* _Material provided_
● ● ●
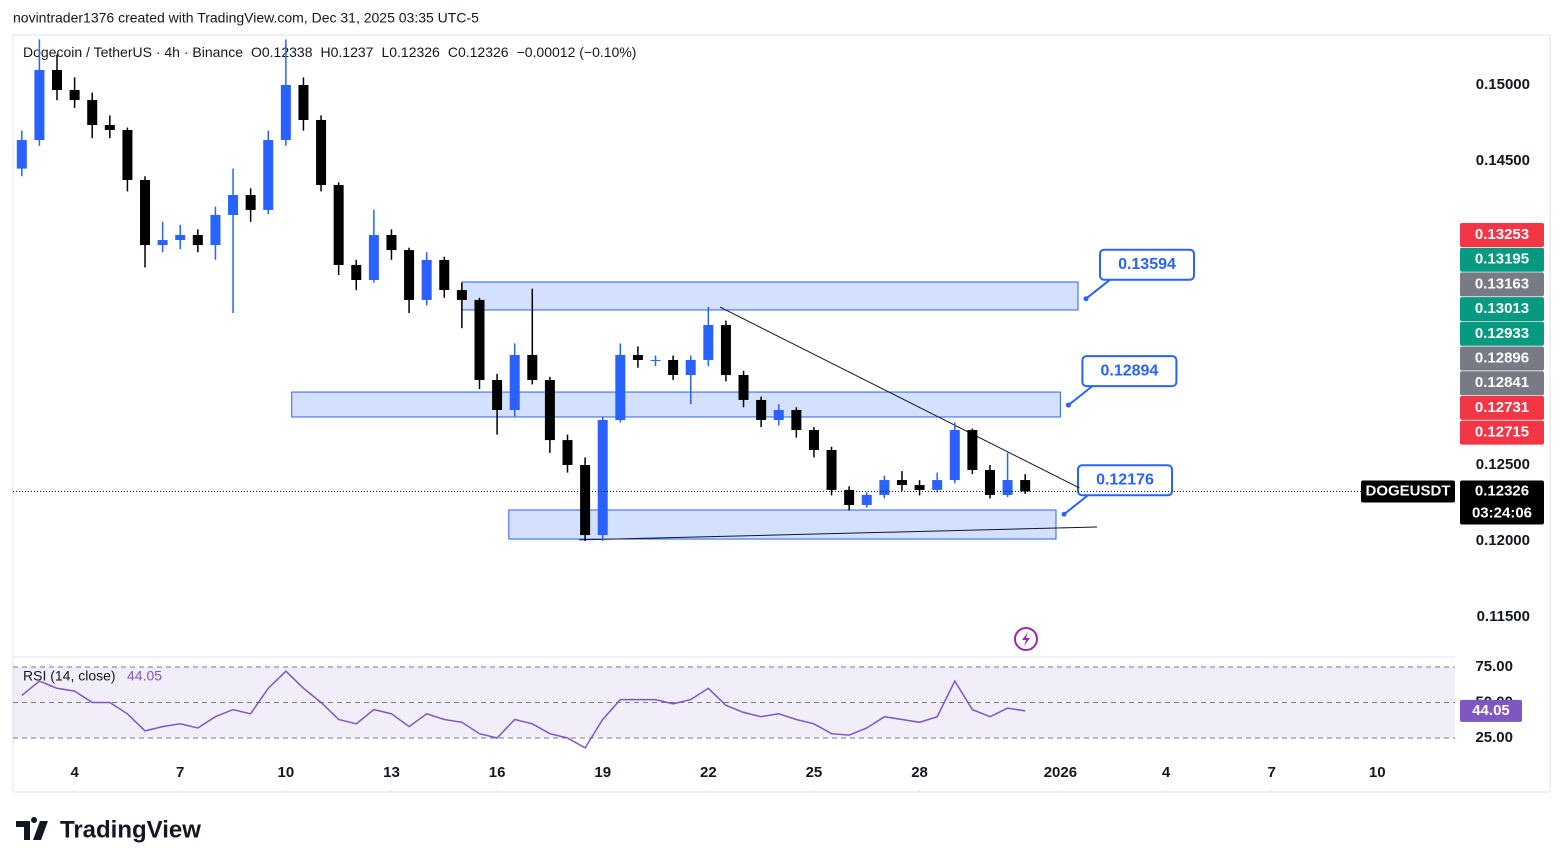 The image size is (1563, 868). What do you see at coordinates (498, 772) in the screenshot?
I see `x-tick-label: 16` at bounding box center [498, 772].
● ● ●
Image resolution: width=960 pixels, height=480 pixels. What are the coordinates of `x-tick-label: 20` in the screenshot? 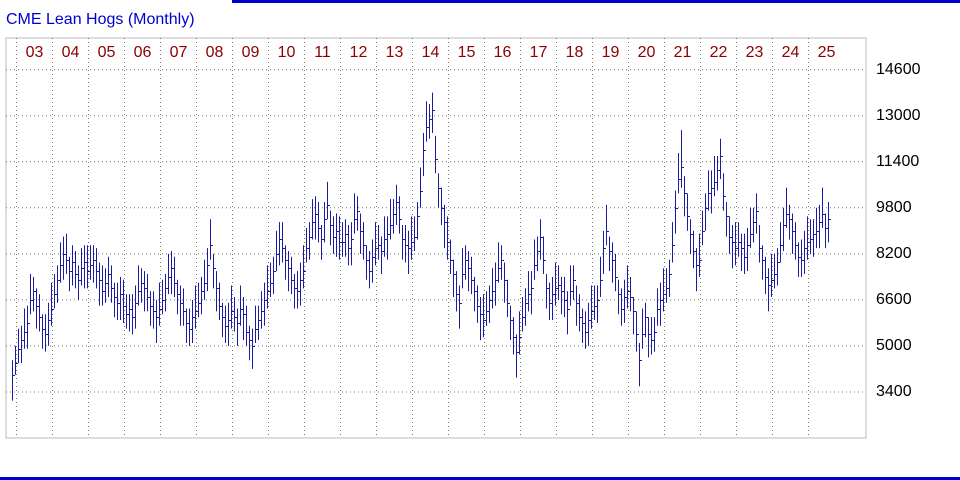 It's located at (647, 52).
● ● ●
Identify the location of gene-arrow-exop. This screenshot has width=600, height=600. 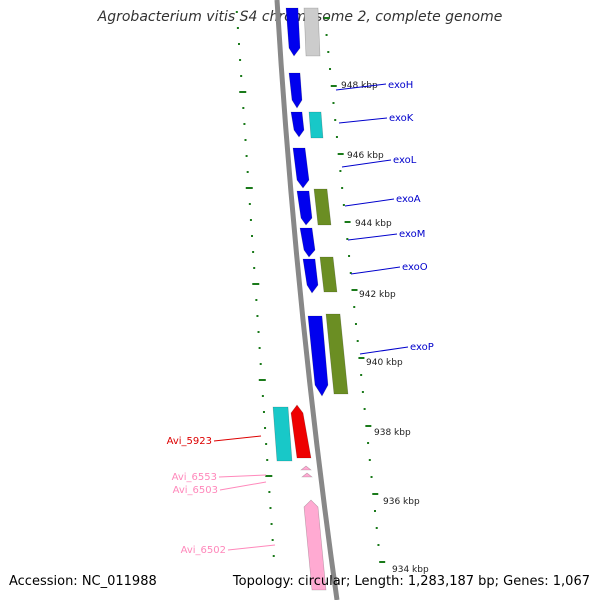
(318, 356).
● ● ●
* _Exercise prompt_
Starting at the line that has "The image size" and ending with the line that has "center [498, 772].", write those lines out again with "screenshot" swapped for "screen capture" and everything else unchanged. Leave the picture out.

* _Exercise result_
 The image size is (1563, 868). What do you see at coordinates (498, 772) in the screen capture?
I see `x-tick-label: 16` at bounding box center [498, 772].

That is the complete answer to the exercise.